Catholic news columnist Garry Wills also deplored a claim made in Pallottine mail pleas for money that “we employ no professional fund-raisers.” It is hard to imagine, wrote Wills, how the order “could have lied more elaborately, ingeniously, endlessly about that simple statement.” What does the Church do about such admittedly “immoral” ones? Embarrassed Pallottine authorities said that the order’s head fund-raiser faced no discipline other than removal from his post. However, Maryland officials said that the priest could face “criminal prosecution.”
Priests Commend Witnesses
● Two Catholic priests who publish a news letter for their parish in Westport, New Zealand, stated: “Catholics have much to learn from people like Jehovah’s Witnesses; an unwavering belief in the teachings of their organisation and the determination to spread their beliefs. How do Catholics, and that means you and I, compare in these respects?—very unfavourably, I fear.”

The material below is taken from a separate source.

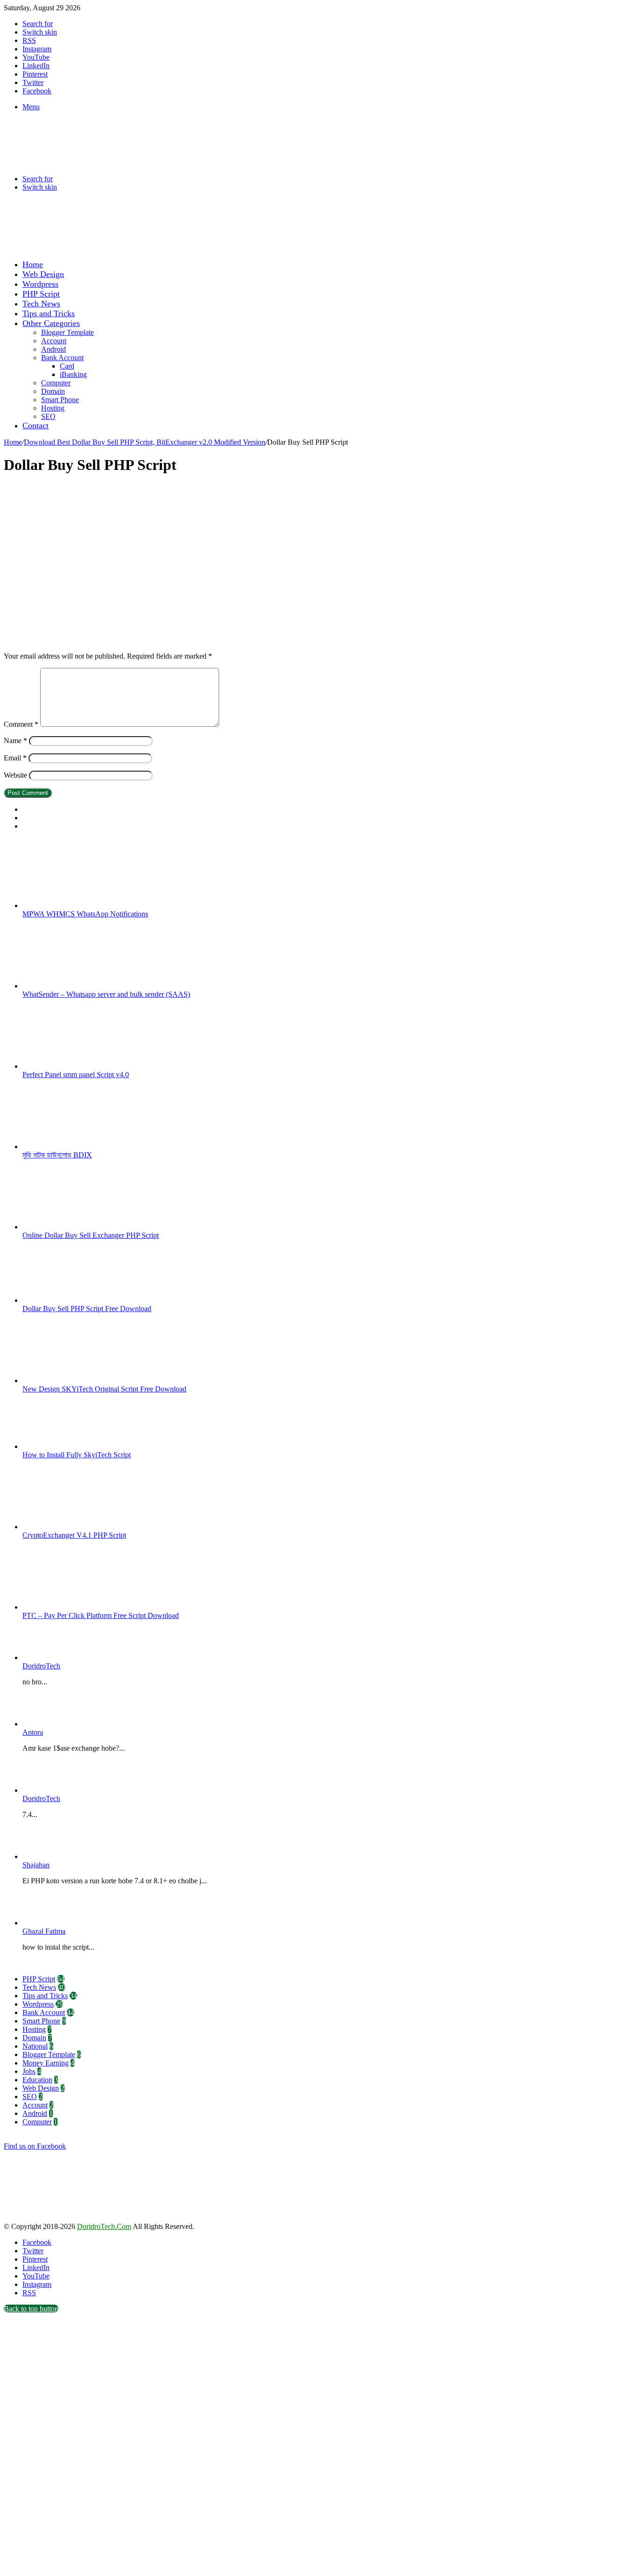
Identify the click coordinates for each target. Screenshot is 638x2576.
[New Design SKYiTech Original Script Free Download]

The priests concluded: “Next time you are tempted to sneer at Jehovah’s Witnesses, stop and think and perhaps pray that we may have just a little of the courage they have; their unwavering loyalty to their Church and the will to spread their faith.”
However, the priests overlook a most crucial point. What power impels such courage and conviction? It is the power of the truth, which Christ’s apostles pointed out stems from God’s holy spirit.—Acts 5:32.